24. What does gabapentin cost?

As of May 1999, the per tablet cost of gabapentin, when ordered in lots of 100
tablets from a national mail-order pharmacy was:

                               300 mg - $1.19
                               400 mg - $1.44

25. Might gabapentin be effective in people who have failed to receive benefit
from other psychopharmacologic agents?

The major use of gabapentin in psychiatry is with people who have mood
disorders that have not been adequately controlled by other medications.

26. What are the advantages of gabapentin?

Gabapentin seems to be effective in about two-thirds of people with bipolar
mood disorders that have not responded to lithium or other mood-stabilizers.
Some people who have not been able to tolerate any antidepressant because of
switches to mania or increased speed or intensity of cycling, or because of the
development of mixed states, have been able to tolerate therapeutic doses of
anti- depressants when taking gabapentin.

For most people, gabapentin has minimal side effects.

27. What are the disadvantages of gabapentin?

As gabapentin has only been available for a relatively short time, it was first
marketed in 1990, there is no information about long term side-effects.
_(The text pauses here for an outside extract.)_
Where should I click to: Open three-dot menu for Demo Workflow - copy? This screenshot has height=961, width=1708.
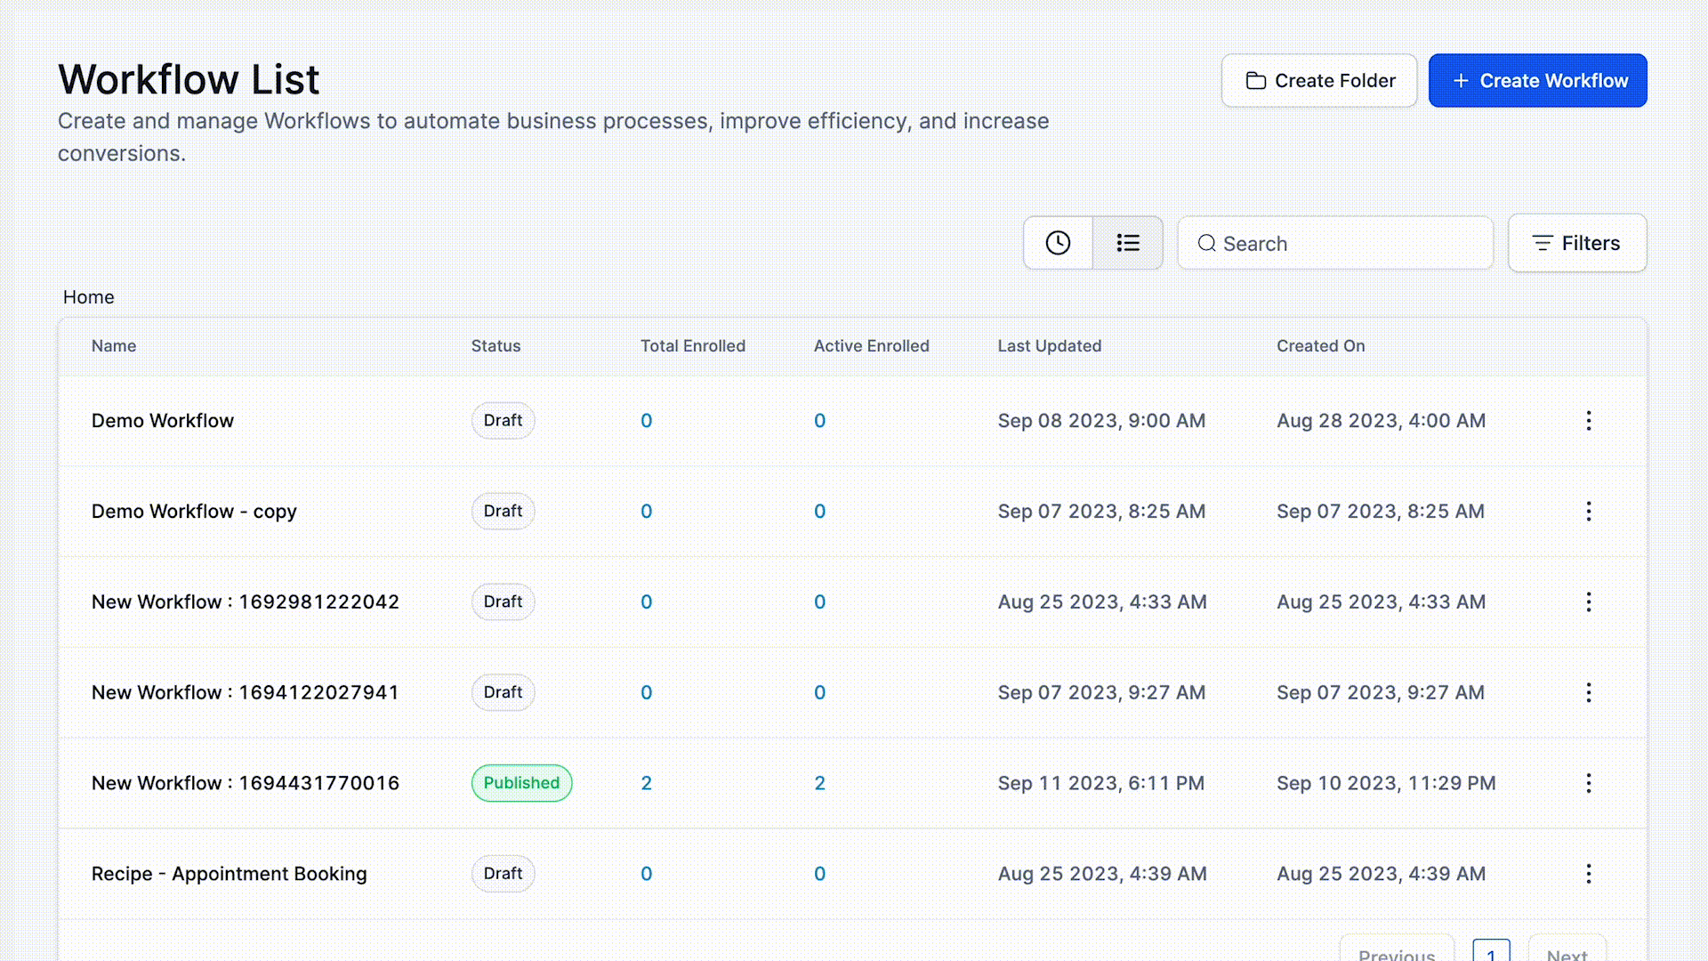tap(1588, 512)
As its
use with people with mood disorders started even more recently, it is not
known if people who initially do well on gabapentin continue to do so after
many years of treatment.

The short half-life of gabapentin makes it necessary for it to be taken in
divided doses over the course of the day.

Similar to other drugs that have the ability to reduce depression, gabapentin
can induce mania in some people with bipolar disorder.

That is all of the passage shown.